→ Your assignment:
Begin with the line that holds "Expand the Processor #1 selection dropdown" and repeat each line after it exactly, ending with the last line of the listing.

:: Data for this exercise

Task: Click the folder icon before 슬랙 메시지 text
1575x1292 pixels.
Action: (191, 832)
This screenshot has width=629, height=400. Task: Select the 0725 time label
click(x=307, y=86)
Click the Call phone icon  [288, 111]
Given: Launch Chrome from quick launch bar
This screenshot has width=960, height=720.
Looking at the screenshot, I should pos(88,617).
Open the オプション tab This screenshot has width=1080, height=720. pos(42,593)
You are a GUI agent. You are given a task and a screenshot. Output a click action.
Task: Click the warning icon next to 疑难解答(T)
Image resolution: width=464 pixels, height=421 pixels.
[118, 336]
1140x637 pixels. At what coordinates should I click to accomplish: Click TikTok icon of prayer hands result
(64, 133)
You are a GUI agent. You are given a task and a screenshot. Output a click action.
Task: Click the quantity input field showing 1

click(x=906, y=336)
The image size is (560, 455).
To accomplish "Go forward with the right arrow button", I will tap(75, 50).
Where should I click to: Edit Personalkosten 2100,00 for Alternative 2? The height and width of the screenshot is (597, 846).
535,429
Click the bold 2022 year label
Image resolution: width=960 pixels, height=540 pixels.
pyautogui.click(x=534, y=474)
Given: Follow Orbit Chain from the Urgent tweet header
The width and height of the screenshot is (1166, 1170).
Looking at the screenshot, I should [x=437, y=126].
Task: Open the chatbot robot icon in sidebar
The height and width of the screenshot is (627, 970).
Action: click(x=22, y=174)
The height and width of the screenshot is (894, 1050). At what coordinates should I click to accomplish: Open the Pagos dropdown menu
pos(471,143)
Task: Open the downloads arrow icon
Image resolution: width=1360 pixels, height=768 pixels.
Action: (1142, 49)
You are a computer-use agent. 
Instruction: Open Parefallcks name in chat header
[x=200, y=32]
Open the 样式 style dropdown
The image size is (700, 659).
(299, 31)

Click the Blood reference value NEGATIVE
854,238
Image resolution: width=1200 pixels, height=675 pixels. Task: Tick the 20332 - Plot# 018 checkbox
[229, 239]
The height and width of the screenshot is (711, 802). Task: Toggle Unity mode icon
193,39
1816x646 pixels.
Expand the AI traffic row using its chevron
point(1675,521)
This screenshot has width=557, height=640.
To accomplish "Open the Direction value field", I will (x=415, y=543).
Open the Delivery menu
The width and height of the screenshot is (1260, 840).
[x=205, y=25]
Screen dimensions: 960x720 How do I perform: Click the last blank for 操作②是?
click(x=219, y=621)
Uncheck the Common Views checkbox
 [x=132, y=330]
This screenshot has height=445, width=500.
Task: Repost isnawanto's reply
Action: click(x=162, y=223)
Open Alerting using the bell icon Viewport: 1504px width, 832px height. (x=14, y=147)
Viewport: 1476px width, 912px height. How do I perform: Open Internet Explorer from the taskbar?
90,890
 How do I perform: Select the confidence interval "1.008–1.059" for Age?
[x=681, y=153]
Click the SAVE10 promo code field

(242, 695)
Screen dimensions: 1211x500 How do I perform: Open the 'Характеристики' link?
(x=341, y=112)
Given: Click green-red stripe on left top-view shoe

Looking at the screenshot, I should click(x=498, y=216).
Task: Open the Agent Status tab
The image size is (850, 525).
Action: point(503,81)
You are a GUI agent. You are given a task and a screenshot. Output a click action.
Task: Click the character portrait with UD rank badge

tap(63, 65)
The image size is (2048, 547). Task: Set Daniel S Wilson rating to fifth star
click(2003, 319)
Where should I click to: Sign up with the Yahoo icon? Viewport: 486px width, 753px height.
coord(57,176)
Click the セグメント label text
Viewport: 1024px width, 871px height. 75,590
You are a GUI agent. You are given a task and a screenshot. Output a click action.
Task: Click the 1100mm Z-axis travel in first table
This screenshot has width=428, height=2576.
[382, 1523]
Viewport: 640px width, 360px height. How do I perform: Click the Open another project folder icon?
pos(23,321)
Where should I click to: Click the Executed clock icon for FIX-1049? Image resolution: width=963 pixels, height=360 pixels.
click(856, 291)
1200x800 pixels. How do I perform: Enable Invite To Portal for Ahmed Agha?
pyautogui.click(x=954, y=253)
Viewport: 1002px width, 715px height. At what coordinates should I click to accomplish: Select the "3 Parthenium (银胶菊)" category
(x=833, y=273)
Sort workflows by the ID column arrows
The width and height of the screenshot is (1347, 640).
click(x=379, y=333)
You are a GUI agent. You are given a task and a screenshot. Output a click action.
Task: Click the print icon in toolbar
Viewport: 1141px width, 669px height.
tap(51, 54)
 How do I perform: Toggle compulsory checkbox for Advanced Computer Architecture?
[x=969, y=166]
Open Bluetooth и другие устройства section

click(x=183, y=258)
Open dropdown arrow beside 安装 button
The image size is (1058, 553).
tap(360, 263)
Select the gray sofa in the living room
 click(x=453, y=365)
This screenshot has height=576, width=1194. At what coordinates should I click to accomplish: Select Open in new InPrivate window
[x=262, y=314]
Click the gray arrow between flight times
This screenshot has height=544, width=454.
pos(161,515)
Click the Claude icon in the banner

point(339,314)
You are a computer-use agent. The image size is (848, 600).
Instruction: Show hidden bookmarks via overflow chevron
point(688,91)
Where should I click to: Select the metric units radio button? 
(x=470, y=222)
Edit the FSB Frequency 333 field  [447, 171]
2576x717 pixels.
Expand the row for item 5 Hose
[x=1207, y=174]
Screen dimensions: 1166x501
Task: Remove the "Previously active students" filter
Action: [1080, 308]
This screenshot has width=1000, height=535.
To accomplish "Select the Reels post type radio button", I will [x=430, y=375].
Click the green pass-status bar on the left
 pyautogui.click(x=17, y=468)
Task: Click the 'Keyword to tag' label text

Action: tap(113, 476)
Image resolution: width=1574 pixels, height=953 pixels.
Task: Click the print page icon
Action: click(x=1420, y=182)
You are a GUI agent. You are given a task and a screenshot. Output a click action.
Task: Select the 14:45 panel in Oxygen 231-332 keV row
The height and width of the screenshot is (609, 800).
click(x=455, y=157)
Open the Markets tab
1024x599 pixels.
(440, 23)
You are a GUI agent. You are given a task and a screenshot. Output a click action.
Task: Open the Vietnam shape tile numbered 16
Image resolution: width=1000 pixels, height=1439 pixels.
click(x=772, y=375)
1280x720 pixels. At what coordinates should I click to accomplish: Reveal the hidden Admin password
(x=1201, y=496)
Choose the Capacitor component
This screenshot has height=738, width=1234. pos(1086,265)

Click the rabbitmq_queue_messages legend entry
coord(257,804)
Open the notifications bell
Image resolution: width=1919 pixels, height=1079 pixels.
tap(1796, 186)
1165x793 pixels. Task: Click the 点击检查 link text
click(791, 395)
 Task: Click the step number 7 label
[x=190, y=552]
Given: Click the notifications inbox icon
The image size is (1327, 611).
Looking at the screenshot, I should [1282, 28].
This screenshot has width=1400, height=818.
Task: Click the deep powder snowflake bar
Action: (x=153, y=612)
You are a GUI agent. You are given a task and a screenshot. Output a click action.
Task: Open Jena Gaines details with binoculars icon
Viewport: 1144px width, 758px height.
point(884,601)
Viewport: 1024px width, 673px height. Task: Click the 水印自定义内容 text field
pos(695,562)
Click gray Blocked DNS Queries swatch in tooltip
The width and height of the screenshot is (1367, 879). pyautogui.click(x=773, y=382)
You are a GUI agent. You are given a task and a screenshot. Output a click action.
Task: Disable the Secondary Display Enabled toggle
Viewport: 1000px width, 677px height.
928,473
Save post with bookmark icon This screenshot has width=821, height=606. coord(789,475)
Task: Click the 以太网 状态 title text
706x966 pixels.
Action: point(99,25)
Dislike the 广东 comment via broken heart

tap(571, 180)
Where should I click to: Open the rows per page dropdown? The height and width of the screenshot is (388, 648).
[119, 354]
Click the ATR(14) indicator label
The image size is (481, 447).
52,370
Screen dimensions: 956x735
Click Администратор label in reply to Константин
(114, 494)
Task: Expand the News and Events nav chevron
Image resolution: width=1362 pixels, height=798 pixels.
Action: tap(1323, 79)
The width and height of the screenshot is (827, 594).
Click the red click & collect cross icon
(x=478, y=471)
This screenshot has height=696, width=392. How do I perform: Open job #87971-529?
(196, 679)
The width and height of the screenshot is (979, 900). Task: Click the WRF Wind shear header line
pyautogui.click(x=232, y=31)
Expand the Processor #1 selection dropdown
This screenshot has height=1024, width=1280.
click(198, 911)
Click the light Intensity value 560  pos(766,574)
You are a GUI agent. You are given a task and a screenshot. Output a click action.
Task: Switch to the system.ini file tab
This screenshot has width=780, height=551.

::::

→ Finished exercise:
Expand the Processor #1 selection dropdown
This screenshot has height=1024, width=1280.
click(198, 911)
Click the light Intensity value 560  pos(766,574)
You are a GUI agent. You are given a task and a screenshot. Output a click action.
Task: Switch to the system.ini file tab
This screenshot has width=780, height=551.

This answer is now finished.